No entanto, em entrevista à BBC na sexta-feira, o irmão de Abu Akleh pareceu contestar a versão da polícia de Israel dos eventos, dizendo que a família e os enlutados esperavam realizar uma “pequena procissão”, mas foram “bombardeados” por policiais ao deixarem o hospital. . Ele não esclareceu se a procissão planejada era a pé ou de carro.

“É realmente muito triste ver isso acontecendo em um funeral. Esperávamos ter uma procissão tranquila do hospital para a igreja e depois para o cemitério”, disse ele. “Mas, infelizmente, no minuto em que começamos a sair do hospital, fomos bombardeados por vários policiais israelenses, e por nada. Estávamos saindo do hospital para a igreja. Ficamos chocados ao vê-los começando a bater nas pessoas, jogando granadas de efeito moral, gás lacrimogêneo. Tudo isso – não podemos explicar. Isso aconteceu sem qualquer explicação.”

O irmão do jornalista morto também disse que, antes do funeral, as autoridades israelenses pediram que eles fornecessem o número exato de pessoas esperadas, bem como suas identidades.

“Eles foram claramente informados de que não estamos em condições de conhecer os números. Este funeral foi para todo o povo palestino, não apenas para a família ou amigos de Shireen. Eles estão prestando respeito pelo que ela fez pela Palestina, por seus relatórios durante um período de 25 anos”, disse ele.

Abu Akleh, 51, era um dos jornalistas palestinos mais queridos que trabalhavam na mídia árabe. Correspondente de longa data da rede pan-árabe Al Jazeera, muitos também a viam como uma modelo pioneira para mulheres em um campo dominado por homens.

Seu assassinato atraiu forte escrutínio porque Abu Akleh era muito conhecido na região e também um cidadão dos EUA. A Casa Branca pediu uma investigação “imediata e completa” sobre a morte de Abu Akleh.

Shireen Abu Akleh, 51, um veterano jornalista da Al Jazeera que foi baleado e morto durante confrontos entre tropas da IDF e pistoleiros palestinos enquanto cobria um ataque da IDF em Jenin na quarta-feira, 11 de maio de 2022. (Cortesia)

Nascida em Jerusalém, Abu Akleh passou um tempo nos Estados Unidos quando criança e tinha cidadania americana junto com seu cartão de residência em Jerusalém.

Abu Akleh partiu para Jenin na manhã de quarta-feira para cobrir confrontos entre tropas israelenses e atiradores palestinos. Ela foi baleada na cabeça enquanto usava um colete de imprensa, com autoridades israelenses e palestinas fornecendo diferentes relatos de quem a matou.

O presidente da Autoridade Palestina, Mahmoud Abbas, acusou Israel de “executar” ela.

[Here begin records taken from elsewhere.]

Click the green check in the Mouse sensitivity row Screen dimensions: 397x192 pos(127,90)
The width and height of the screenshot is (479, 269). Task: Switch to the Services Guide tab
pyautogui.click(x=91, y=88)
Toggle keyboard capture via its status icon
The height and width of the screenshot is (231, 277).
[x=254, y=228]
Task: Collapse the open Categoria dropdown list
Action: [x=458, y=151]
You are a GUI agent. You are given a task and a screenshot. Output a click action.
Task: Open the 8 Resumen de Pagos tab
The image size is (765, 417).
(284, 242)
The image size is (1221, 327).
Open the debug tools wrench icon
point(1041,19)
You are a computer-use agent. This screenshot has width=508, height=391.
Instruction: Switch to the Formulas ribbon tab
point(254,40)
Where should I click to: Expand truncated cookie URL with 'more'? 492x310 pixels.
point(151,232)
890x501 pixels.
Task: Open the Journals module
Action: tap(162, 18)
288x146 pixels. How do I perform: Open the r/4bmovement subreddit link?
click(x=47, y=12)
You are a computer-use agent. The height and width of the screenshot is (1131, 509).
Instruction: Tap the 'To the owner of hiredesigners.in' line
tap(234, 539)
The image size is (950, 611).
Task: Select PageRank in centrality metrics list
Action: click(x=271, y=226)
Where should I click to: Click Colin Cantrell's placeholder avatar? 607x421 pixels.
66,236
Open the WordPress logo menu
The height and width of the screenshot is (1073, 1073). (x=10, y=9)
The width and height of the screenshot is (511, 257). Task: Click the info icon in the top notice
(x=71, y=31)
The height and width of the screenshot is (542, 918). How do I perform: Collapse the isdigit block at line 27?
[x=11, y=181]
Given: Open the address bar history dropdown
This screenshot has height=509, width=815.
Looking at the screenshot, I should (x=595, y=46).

Autoridades israelenses inicialmente disseram que era provável que atiradores palestinos a tivessem disparado por engano, mas depois disseram que disparos errôneos de franco-atiradores israelenses também poderiam ter causado sua morte.

Israel insiste que não pode determinar quem atirou nela sem examinar a bala retirada de seu pescoço, informou o Canal 12 na sexta-feira, acrescentando que Israel pediu ajuda aos EUA para persuadir a Autoridade Palestina a cooperar.

No sábado, a Autoridade Palestina disse que, embora órgãos internacionais pudessem “participar” da investigação, Israel não teria permissão para participar da investigação sobre a morte de Abu Akleh.